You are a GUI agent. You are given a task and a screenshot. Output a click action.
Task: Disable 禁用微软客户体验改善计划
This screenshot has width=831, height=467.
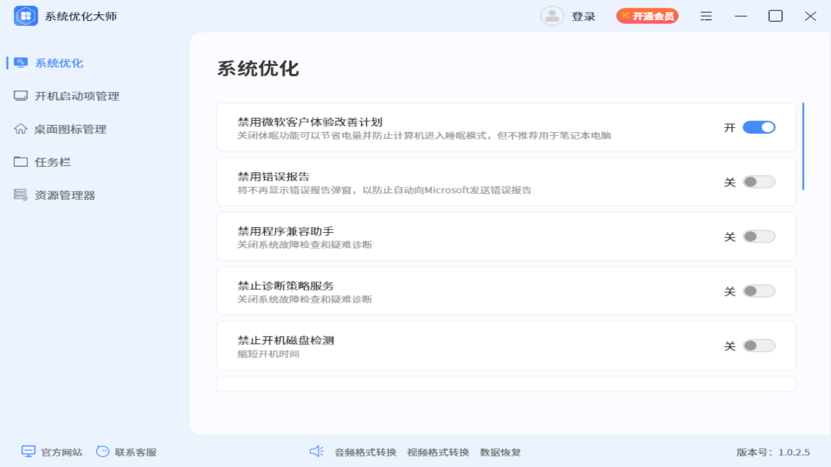click(x=759, y=127)
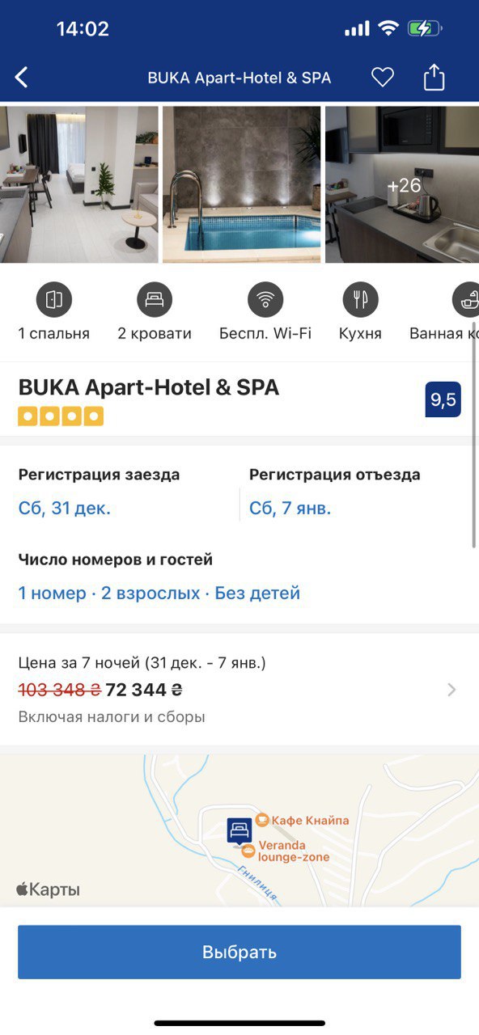Screen dimensions: 479x1035
Task: Toggle the heart to save this hotel
Action: coord(382,76)
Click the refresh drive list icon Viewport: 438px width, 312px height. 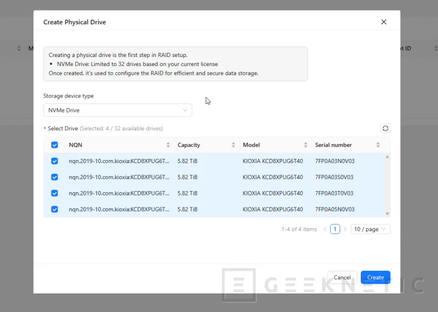click(385, 128)
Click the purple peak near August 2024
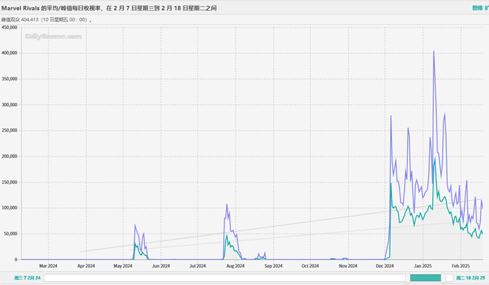 point(227,204)
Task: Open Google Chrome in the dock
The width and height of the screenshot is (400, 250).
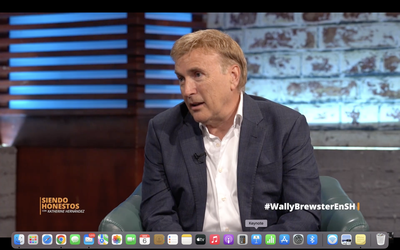Action: pos(61,239)
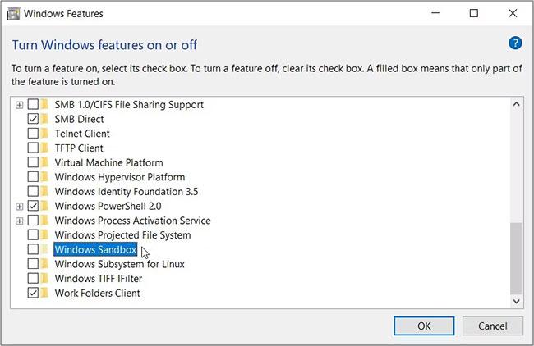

• • •

PROBLEM DETAILS: Retype exactly, and only, the lines from the one containing "Task: Open Google Chrome in the dock" through the end of the material, leaving aside every picture.

RESPONSE FOR THIS EXERCISE:
Task: Open Google Chrome in the dock
The width and height of the screenshot is (400, 250).
Action: pos(61,239)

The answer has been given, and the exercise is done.